__WHAT YOU NEED TO DO__:
Please answer these from the text on mental health in later life:
(a) What percentage of women aged 65+ does depression affect?
(b) When older people speak to a medical professional, what are they more likely to receive than counselling or psychotherapy?
(c) What share of respondents in Independent Age's polling think older adults are less likely to recover from a mental health condition than younger people?

[[ PAGE TEXT, beginning ]]

Meg Stapleton, Senior Policy Officer, Independent Age looks at Mental Health in Later Life

Public awareness is constantly growing and feeding into a ground-breaking change in how we talk about and support good mental health. However, when it comes to older people’s mental health, this is not always the case.

What about older people’s mental health?
As we grow older, we can experience a range of mental health issues, from low-level anxiety to more severe conditions like schizophrenia. Depression is the most common issue, affecting 22% of men and 28% of women aged 65+. The risk increases the older you get, with even higher rates among people aged 85+. Depression is also estimated to affect 40% of older people living in care homes.

The things that affect older people’s mental health are not unlike the ones affecting people of all ages – bereavement, loneliness and social isolation, being a carer or having a health condition. Older people may experience a combination of these, or they could happen in succession in a short space of time, potentially making them even more vulnerable to poor mental health.

Assumptions and awareness
Everyone should be supported to get the help they need, regardless of whether they have lived with a mental health condition for large parts of their life or developed one later on.

However, awareness and access to support is often low among people aged 65+. This can be for a number of reasons:

  • Older people might be less willing to talk about their mental health due to past negative attitudes, when mental health issues were often poorly understood and there was fear around institutionalisation.
  • Some older people may be afraid of appearing weak, or feeling like a burden.
  • When they do speak to a medical professional about it, older people are more likely to be prescribed medication than offered other forms of support, such as counselling or psychotherapy.
  • Many people (of all ages) think poor mental health is just a normal part of getting older, that nothing practical can help with

Some health professionals can make assumptions about poor mental health being ‘just part of getting older’ as well. Independent Age’s own polling of the general public found that 44% of respondents of all ages think older adults are less likely to recover from a mental health condition compared to younger people.

Alarmingly, nearly half of older people themselves believed this too. In fact the opposite is true – older people are more likely to recover, if they get support.

[[ PAGE TEXT, end ]]
[[ INFORMATION SHOWN, beginning ]]

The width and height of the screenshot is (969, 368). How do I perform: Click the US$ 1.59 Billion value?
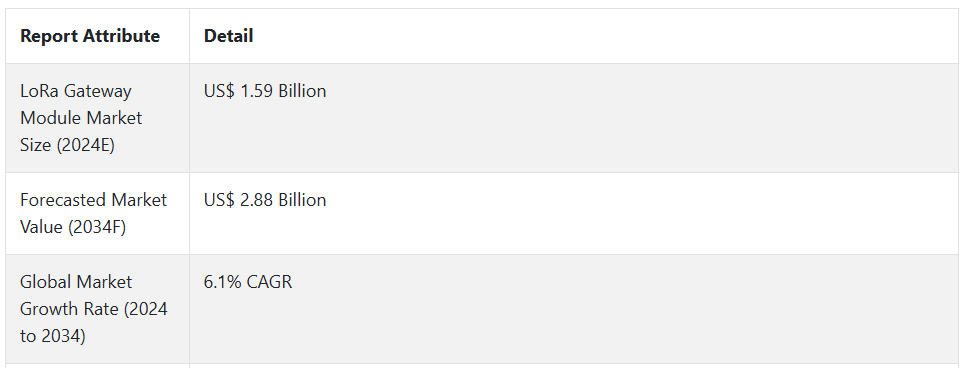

[[ INFORMATION SHOWN, end ]]

__TASK SOLUTION__:
(a) 28%
(b) Medication
(c) 44%